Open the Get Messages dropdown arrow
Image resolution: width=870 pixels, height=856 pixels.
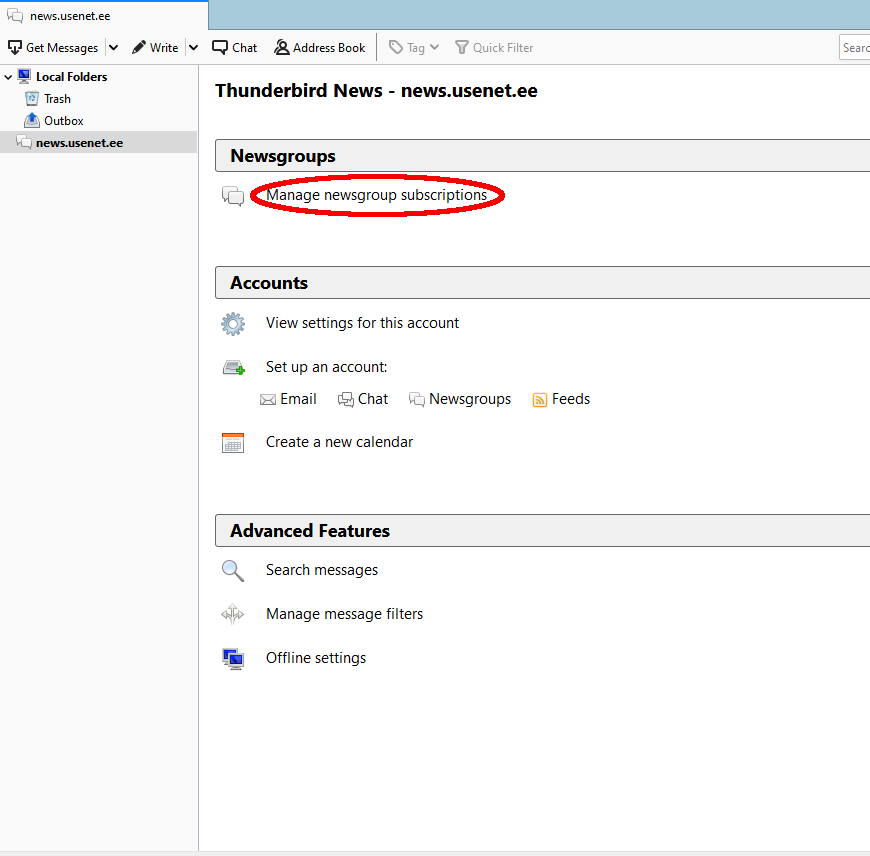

════

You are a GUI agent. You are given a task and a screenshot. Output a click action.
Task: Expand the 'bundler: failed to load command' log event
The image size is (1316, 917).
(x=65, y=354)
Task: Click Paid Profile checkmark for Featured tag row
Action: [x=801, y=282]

════

* [Requirement]:
Recast the material as a numbered list, leaving out blank lines. Begin at the line that contains "You are a GUI" and stop after the line that contains "Action: [x=801, y=282]".

* [The reply]:
1. You are a GUI agent. You are given a task and a screenshot. Output a click action.
2. Task: Expand the 'bundler: failed to load command' log event
3. The image size is (1316, 917).
4. (x=65, y=354)
5. Task: Click Paid Profile checkmark for Featured tag row
6. Action: [x=801, y=282]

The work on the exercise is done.